Start of Provided text

Poll: 77 percent of Americans are concerned about crime in our cities

The Hill reports on a new Harvard CAPS/Harris poll in which 77 percent of respondents said they are concerned that crime is rising in the nation’s cities. 46 percent of respondents said they are concerned about rising crime in their own communities. Although reported by The Hill, the poll apparently has not yet been posted.

Mark Penn, Harvard CAPS/Harris polling director, noted that respondents are concerned that prosecutors are not prosecuting crimes. However, they place blame for the increase mainly on protests and high unemployment.

Although crime and violence may not actually have increased in America’s cities so far this year, homicide is surging. In 25 large cities, it is up 16.1 percent compared to 2019. New York’s homicide rate for the first half of 2020 is up 23 percent over 2019, according to the city’s police department. In June, it was 130.3 percent higher than in June 2019. In addition, it’s likely that the public’s concern about crime in cities is also fueled by the anarchy it sees in the streets of Seattle and Portland, for example.

The surge in homicides can’t be explained by unemployment. Burglaries maybe, but not homicides. We’ve had high unemployment rates at other times in modern history without a surge in murders.

“Protests” don’t explain the surge in homicides, either, at least not directly. There has been a massive amount of property damage during riots, but not many killings.

End of Provided text

● Tasks:
1. List every city the crime poll article mentions by name.
2. Answer these about the crime poll article:
(a) What percentage of respondents said they are concerned about rising crime in their own communities?
(b) Who is the Harvard CAPS/Harris polling director?
(c) By how much was New York's homicide rate for the first half of 2020 up over 2019?
3. Extend the crime poll article from where it stops.
The records aren't needed for any of this.

Start of Information

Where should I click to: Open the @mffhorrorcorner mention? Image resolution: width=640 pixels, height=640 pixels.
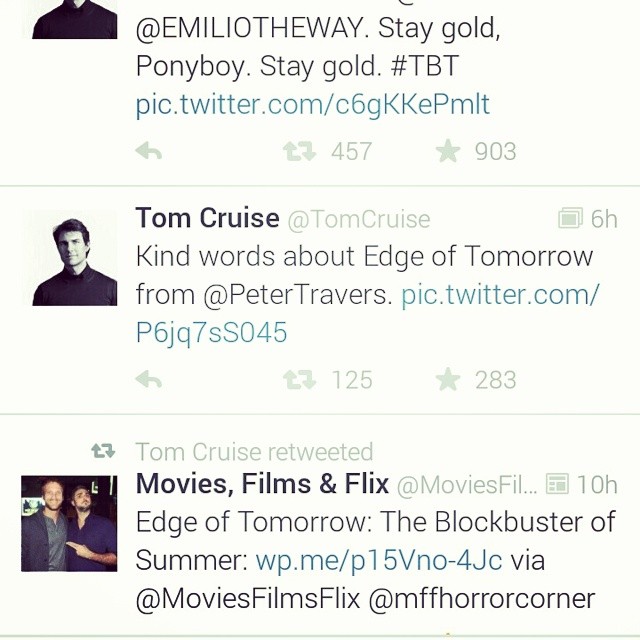coord(482,598)
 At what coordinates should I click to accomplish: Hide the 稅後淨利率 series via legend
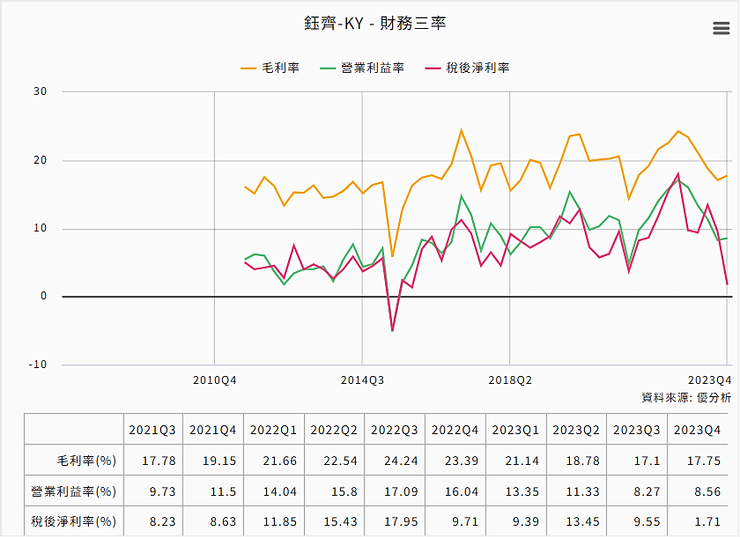click(x=467, y=68)
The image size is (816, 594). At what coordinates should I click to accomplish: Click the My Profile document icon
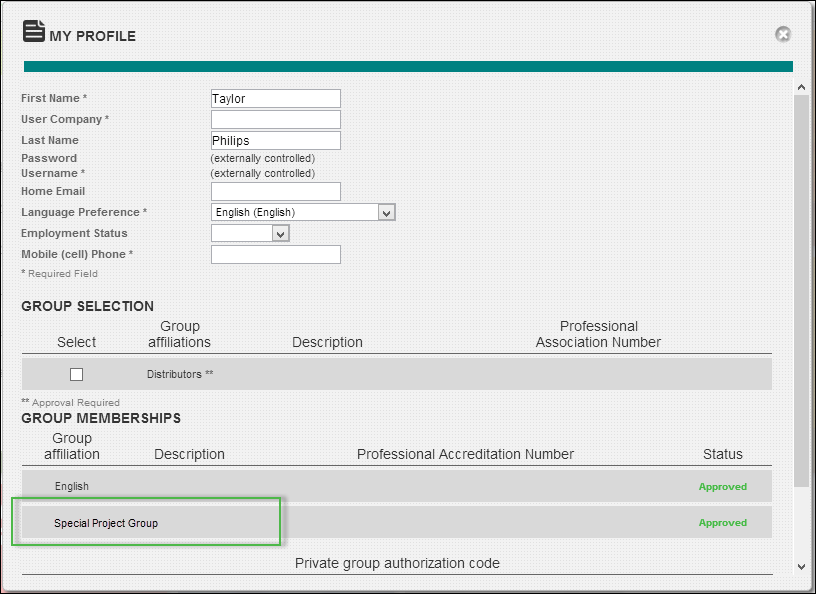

End of Information

● Answers provided:
1. New York, Seattle, Portland

2.
(a) 46 percent
(b) Mark Penn
(c) 23 percent

3.
The surge in murders is due, I believe, to (1) the failure to keep criminals off the street and (2) the decrease in policing. The first of these problems results mainly from the release of prisoners during the coronavirus pandemic and the abolition of bail. The second factor stems from the war on policing being staged by BLM and Democratic mayors and prosecutors.

If deaths in the U.S. from the Wuhan coronavirus decrease significantly, crime in our cities might become a winning issue for President Trump. Joe Biden has not taken a tough line on crime. He seems unwilling to do so for fear of alienating the left. Like the Democratic Party as a whole, Biden is out of step with public opinion, as reflected in the new Harvard CAPS/Harris poll.

If Biden becomes president, the issue of crime in the streets is likely to plague his administration, the way it plagued Democrats in the 1970s and 1980s — until politicians like Joe Biden finally began to take the issue seriously, rather than as a “dog whistle” for racism.

In the case of Joe Biden, it’s proving difficult to teach an old dog an old trick.